An arm’s length away, she stopped. ‘What? Speak.’

‘No.’ Ice ran in his veins, but he was certain of what he must do. He only feared she wouldn’t understand. He didn’t know how far he could push her… she might kill him. But without help, he was dead anyway. ‘A trade. You help us reach Athanor. You promise—swear it. Then I tell you about your sister.’

The long thin knife was at his throat. ‘I kill you.’
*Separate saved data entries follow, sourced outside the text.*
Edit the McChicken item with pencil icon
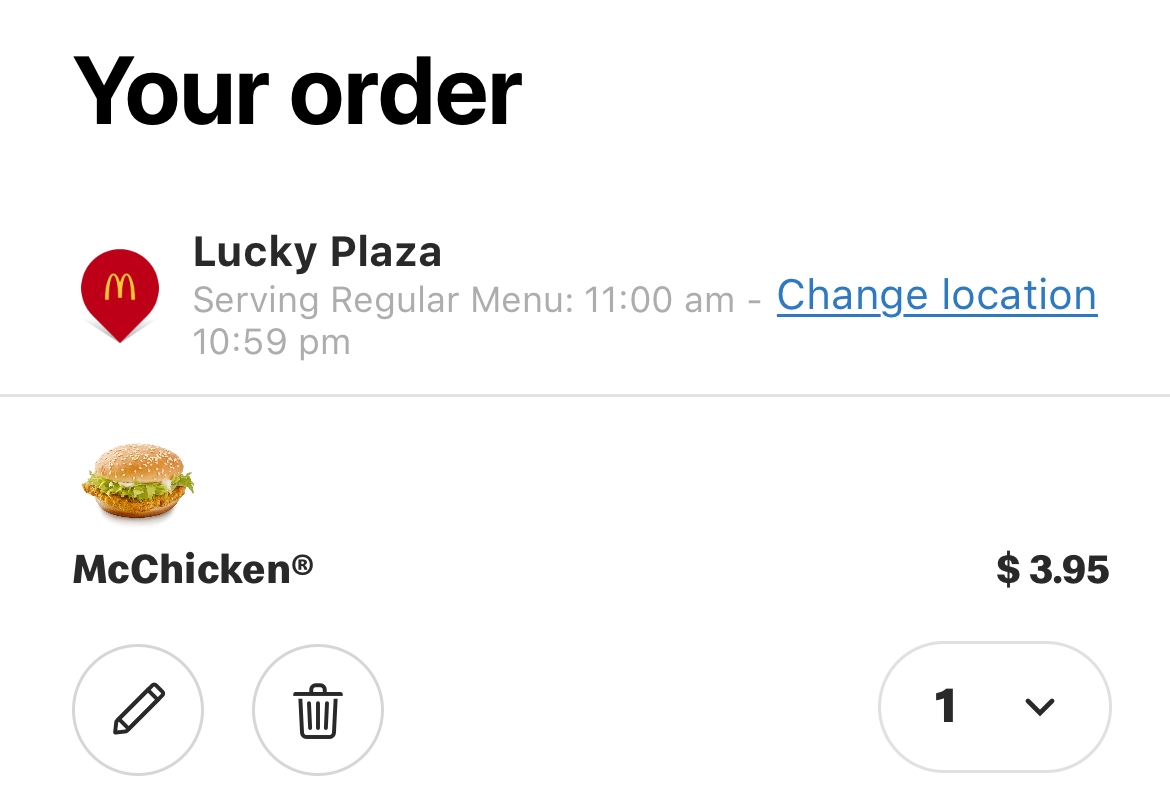tap(139, 708)
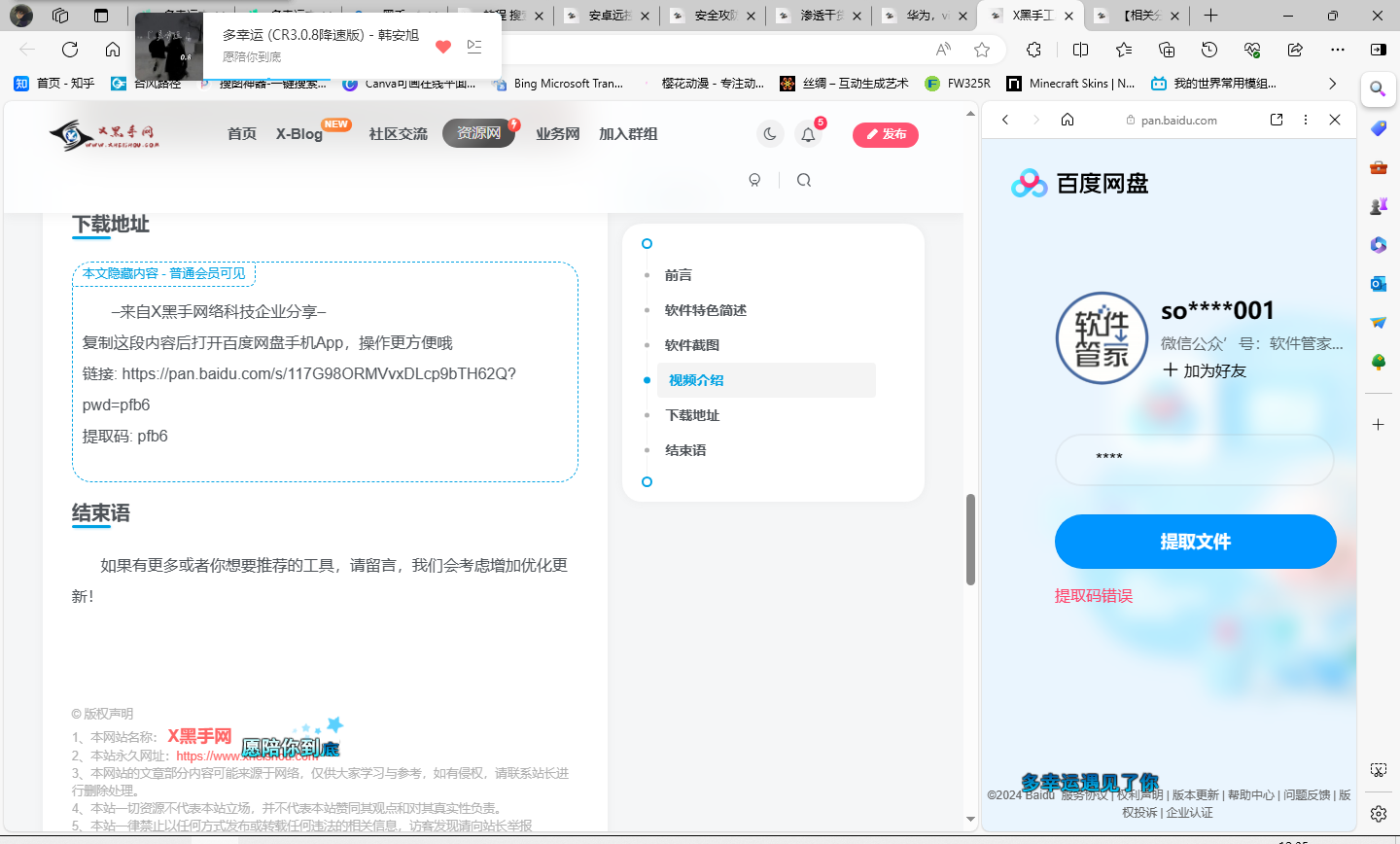
Task: Open the tree-growing sidebar app icon
Action: [x=1378, y=363]
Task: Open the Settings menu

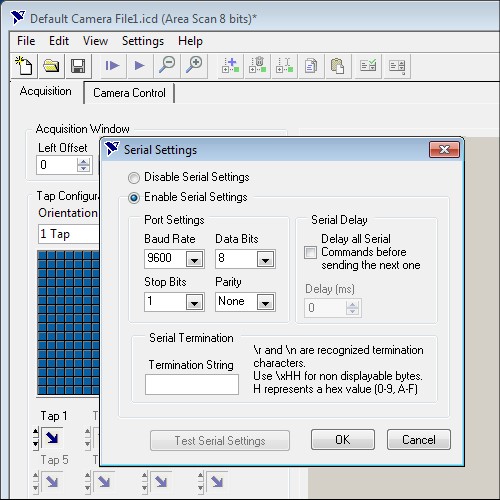Action: coord(143,41)
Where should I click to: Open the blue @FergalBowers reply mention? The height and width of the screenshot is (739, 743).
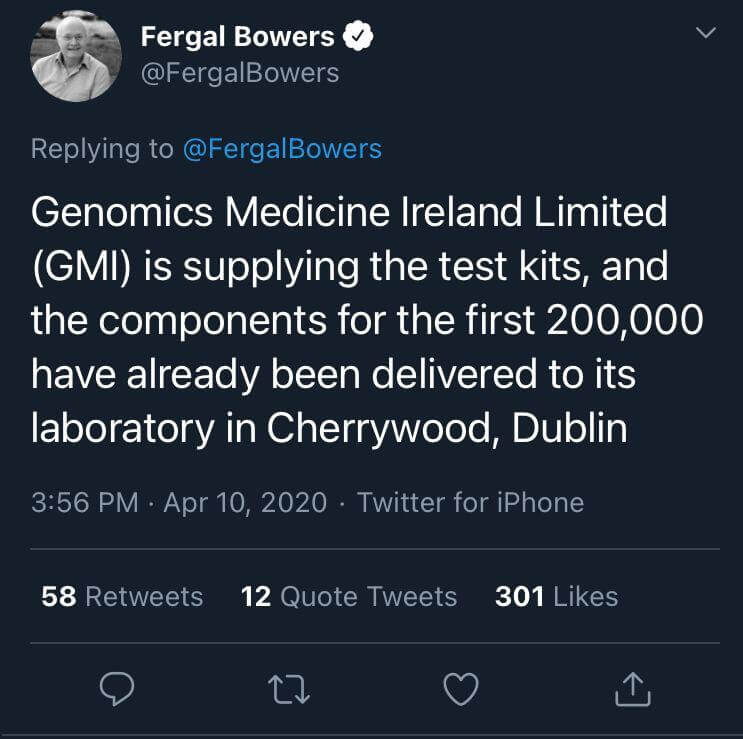tap(282, 149)
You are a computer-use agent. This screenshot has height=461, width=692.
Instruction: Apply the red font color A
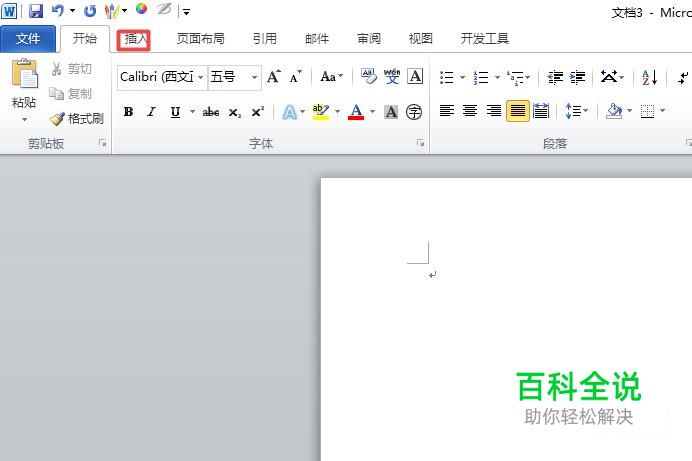pyautogui.click(x=356, y=112)
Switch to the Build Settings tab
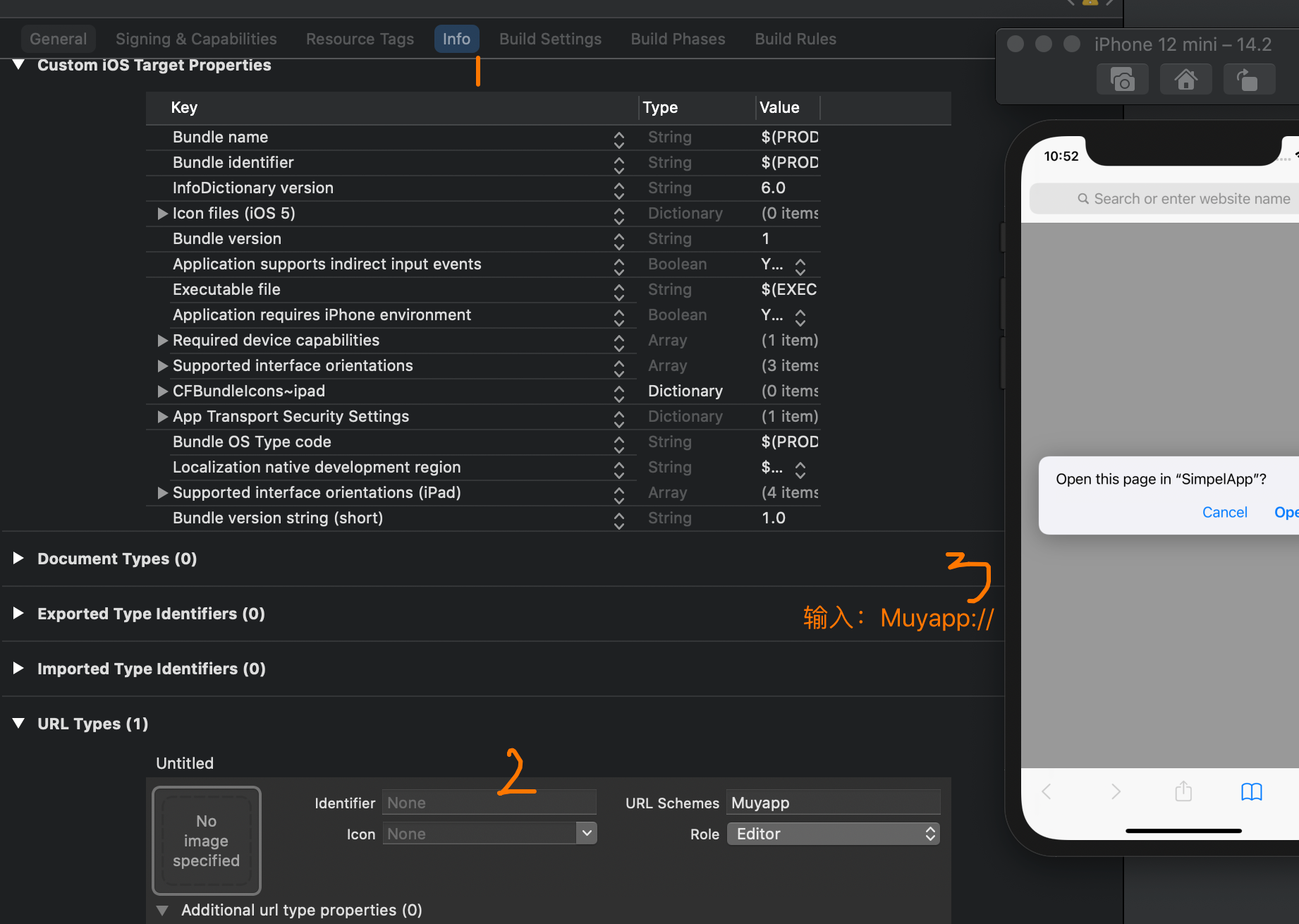 pyautogui.click(x=550, y=39)
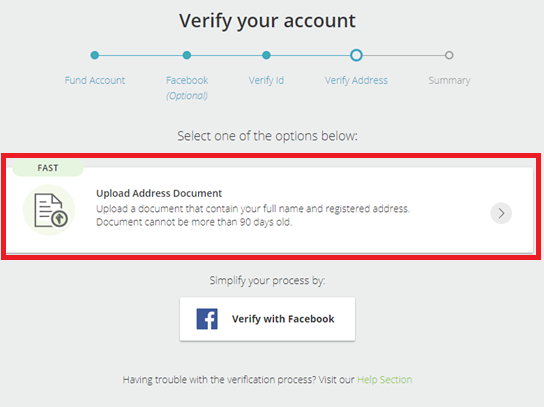
Task: Click the Summary step circle
Action: tap(449, 55)
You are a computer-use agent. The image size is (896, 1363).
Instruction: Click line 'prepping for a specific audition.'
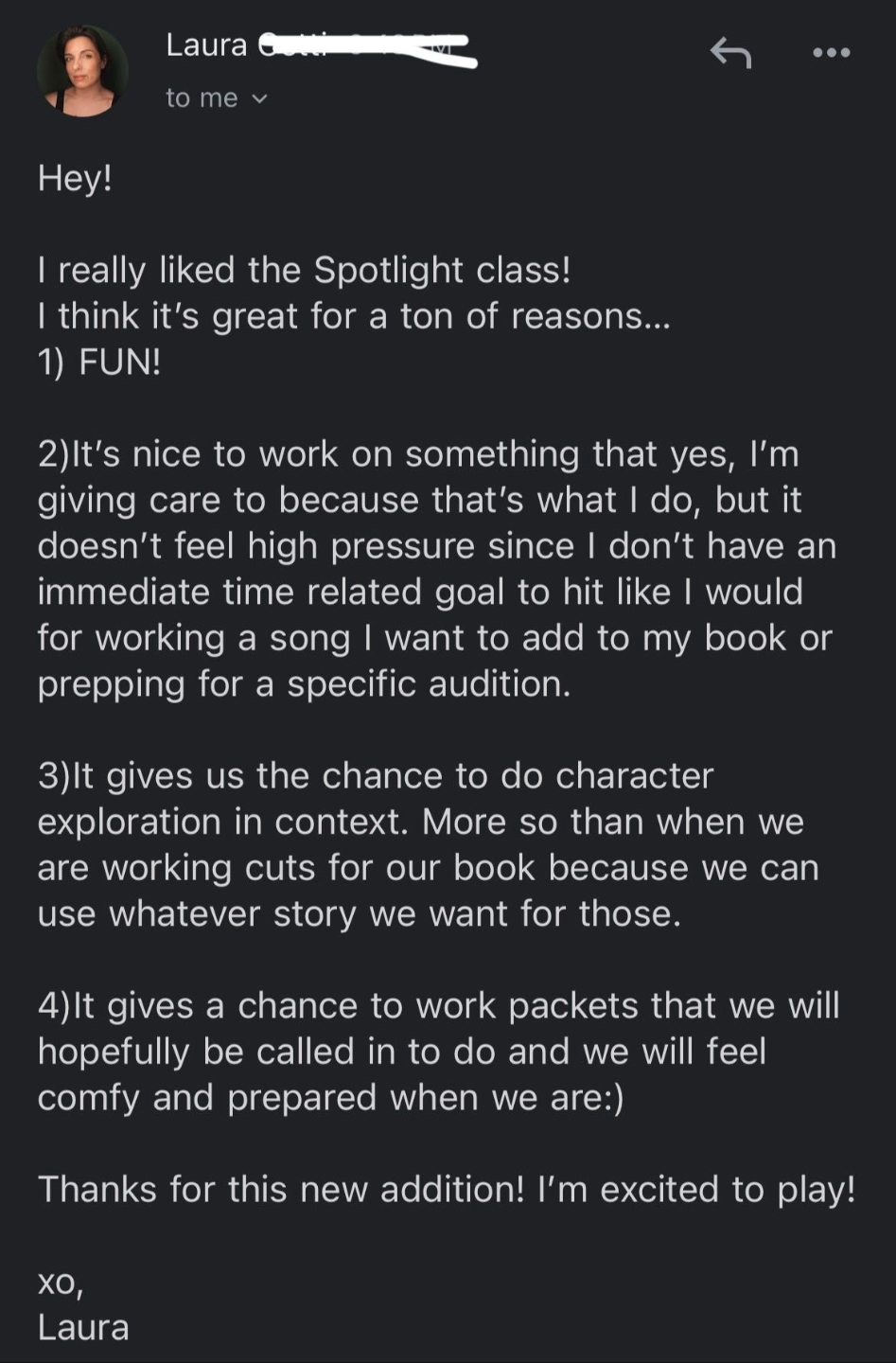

‘Kill me, and I can’t talk. If you don’t help us, we will die, and you will never know. The only way to find out is to trade.’

She hissed, anger and distress warring on her face. He almost felt sorry for her. She had travelled a long way from home, searching for this sister — she must love her a great deal, just as he loved his family. ‘Trade. Yes. Tell me now.’

He gestured to the knife. She lowered it, reluctantly.

He swallowed. ‘First, you must promise to help us. Swear, you understand?’ He didn’t know what lasker held holy, or whether a promise would bind her in any way, but it was all the surety he could think of.

‘I help you,’ she said.

‘How do I know you mean it? Do lasker lie?’

‘No lie.’ She pressed her knife to her own cheek. The sharp blade drew a line of blood. ‘On my life.’

Simon breathed. It was something; it had to be enough. ‘All right. I’ll tell you.’ He sat down in the snow where he stood, his legs unable to support him any longer.

She crouched opposite, never taking her eyes off him.

‘There were two men, fur-dealers. Chase and Nyl, and they had a woman with them, a prisoner. I never saw her face, she never spoke—’ He realised he was speaking too fast for her to follow, though the attentiveness of her gaze suggested she understood part of it. He swallowed, and got his thoughts in order. ‘We were with a wagon train, going to Athanor. There were two men and they had a prisoner, who might have been your sister. They were going to Athanor.’

The more he thought, the more sure he was that he was correct. Chase and Nyl’s masked captive must have been Andra’s sister, though why they would capture a lasker and take her to Athanor, he couldn’t imagine.

She stood, and walked away. He watched her stride up the hill. Without a glance or pause she plunged over the ridge and vanished from sight.

Gone. Cold sank into his bones. She was all the hope they had, and he’d told her what she needed to know, and she’d gone.